Nov 2, 2018Required Reporting
The University Interscholastic League (UIL), Texas’ governing body for public high school sports, recently announced that the largest schools in the state will be required to report all concussions suffered by student-athletes during competition. It will take effect at the start of the 2019-20 school and will include all sports, not just football.
According to EastTexasMatters.com, the new rule says all Class 6A schools must answer a variety of questions when an athlete suffers a concussion, including when the concussion occurred, whether it came from contact with the ground or another player, and so on. The answers to these questions will then be relayed to researchers with the O’Donnell Brain Institute at the University of Texas Southwestern Medical Center in Dallas. The UIL is partnering with these groups for ConTex, which is the largest-ever study of head trauma to young athletes.
The UIL’s medical advisory committee has said information gathered by the new initiative will help make advances in athletic safety in the future.
“This is the first of its kind quality-improvement program in the country, certainly the largest,” UIL Deputy Director Jamey Harrison said.

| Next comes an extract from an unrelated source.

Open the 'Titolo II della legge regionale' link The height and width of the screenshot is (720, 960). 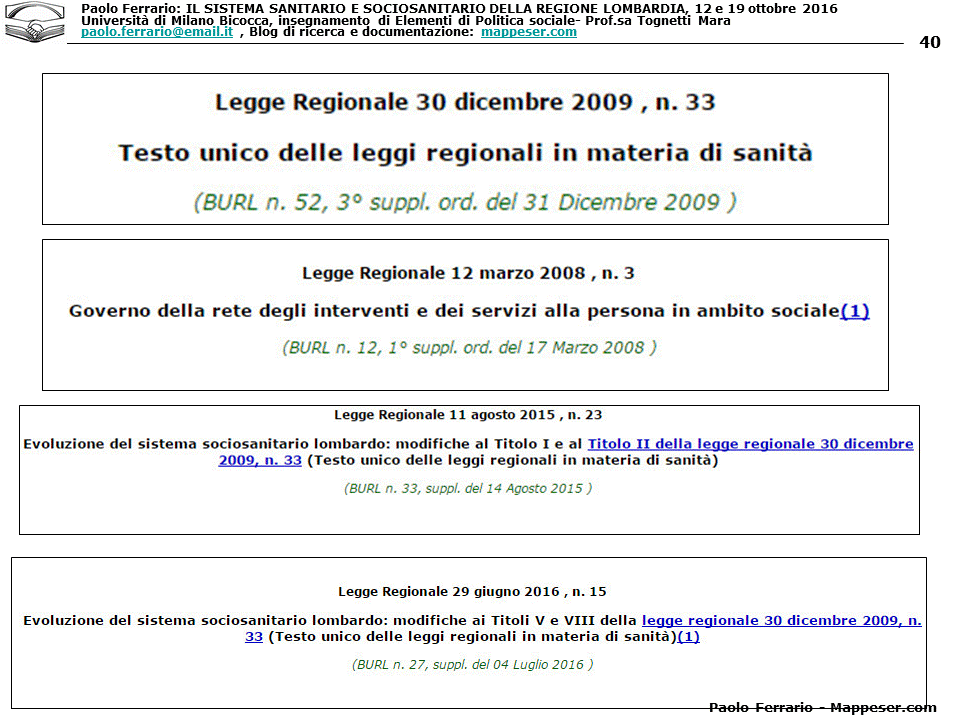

Texas leads the nation with 824,519 high school students participating in athletics, reports the Austin-American Statesman. Prior to the new rule, there were a few schools in Texas that were already voluntarily monitoring and documenting all of their athletic injuries, but now that number will grow. Harrison says the UIL’s long-term goal is to make it mandatory for all classifications to report concussions.
“We’re pleased about mandating at least a subset of schools to report because that will enhance the information that we’re able to obtain,” Munro Cullum, PhD, a Professor of Psychiatry, Neurology and Neurotherapeutics with the O’Donnell Brain Institute who leads the ConTex study, told EastTexasMatters.com.
John King, Athletic Director and Head Football Coach for Longview Independent School District, said that the UIL and the Texas High School Coaches Association have been trailblazers in high school athlete safety.
“This is just another step in working to make the game safer,” he told EastTexasMatters.com. “Our [athletic] training staff has participated in the concussion reporting for years now, and this requirement is another great step in protecting our student athletes.”
One of the primary aims of the ConTex study is to gather information that can guide further safety and concussion prevention efforts.
“What changes in rules, safety or equipment in some areas of the state are reducing concussions?” Dr. Cullum posed to EastTexasMatters.com.
Westwood, Vandegrift, and Lake Travis are among several Texas high schools that already monitor all injuries suffered by their student-athletes during competition. Vandegrift Athletic Trainer Chris Shivers, ATC, has been tracking head injuries at the school for five years. So far this year, two concussions have come from football and cross-country, volleyball, and swimming have each seen one apiece. Vandegrift reported a total of 34 concussions across nine different sports last year.
“In the last 10 years, the science and understanding of how to treat and rehabilitate head injuries has increased tremendously,” Shivers told the Statesman. “The science is always revolving. As long as we as a school-and Leander ISD as a district-stay on top of the newest information, it will always change the way the injury is treated.”